Version 1.0.0 (2025-01-17)

Initial Release

Features:

  • ✨ 90+ pre-built components (blocks, layers, models)

  • ✨ 16 modules for comprehensive CNN building

  • ✨ Multiple APIs (Simple, Builder, Advanced)

  • ✨ Configuration-based model definition (YAML/JSON)

  • ✨ Model analysis utilities (FLOPs, memory, summary)

  • ✨ 8 complete development steps with full documentation

  • ✨ 113 working examples

  • ✨ 100% type hints coverage

  • ✨ Comprehensive API documentation

Testing:

  • ✅ 382 tests with 100% pass rate

  • ✅ 100% code coverage

  • ✅ Cross-platform compatibility

  • ✅ GPU and CPU support

Roadmap

Version 2.2.0 (Planned)

  • ONNX optimization and INT8 quantization

  • AutoML architecture search integration

  • Multi-GPU training utilities (DDP wrappers)

  • Pre-built fine-tuning pipelines

  • Hugging Face Hub integration

Version 2.3.0 (Planned)

  • Knowledge distillation utilities

  • Pruning and model compression

  • TensorRT export support

  • Mobile deployment tools

Version 3.0.0 (Future)

  • 3D networks for video/medical imaging

  • Graph neural networks

  • Multi-modal architectures

  • Advanced quantization-aware training

Release Timeline

  • v1.0.0: 2025-01-17 ✅

  • v2.0.0: 2025 ✅

  • v2.1.0: 2025 ✅ (Current)

  • v2.2.0: Q2 2025

  • v2.3.0: Q3 2025

  • v3.0.0: Q4 2025+

Breaking Changes Policy

  • All breaking changes happen in major versions (v2.0.0, v3.0.0, etc.)

  • Deprecations are announced 1 major version in advance

  • Minor versions (v2.1.0, v2.2.0, etc.) are backward compatible

  • Patch versions (v2.1.1, v2.1.2, etc.) fix bugs without API changes

Migration Guides

v1.x → v2.0

# Old (v1.x)
model = CustomCNN(layers=50, architecture='resnet')

# New (v2.0+)
model = resnet(layers=50, num_classes=1000)
# or
model = Stem(64) >> Stage(128, blocks=2) >> Head(1000)

v2.0 → v2.1

v2.1 is fully backward compatible with v2.0. All v2.0 code works unchanged.

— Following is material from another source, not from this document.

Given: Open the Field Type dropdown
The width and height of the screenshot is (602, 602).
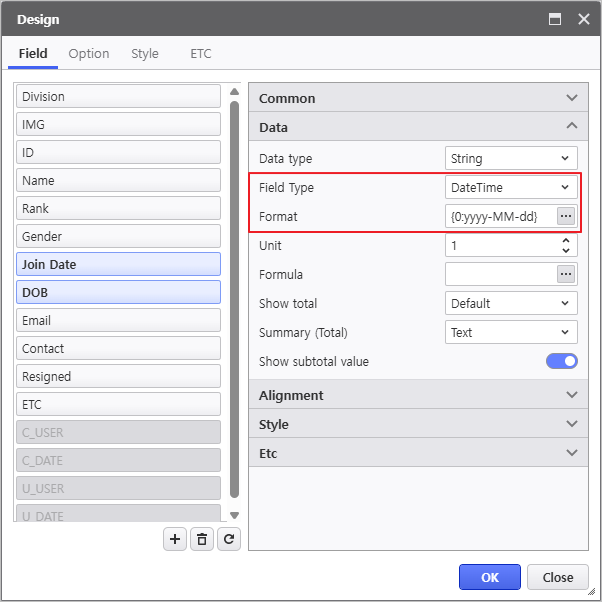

New v2.1 features are additive:

# v2.0 code still works
model = Stem(64) >> Stage(128, blocks=2) >> Head(10)

# v2.1 adds hybrid models
model = HybridBuilder().from_torchvision("resnet50", ...)

Contributing

Contributions welcome! See Contributing Guide for guidelines.

License

MIT License - See LICENSE file for details.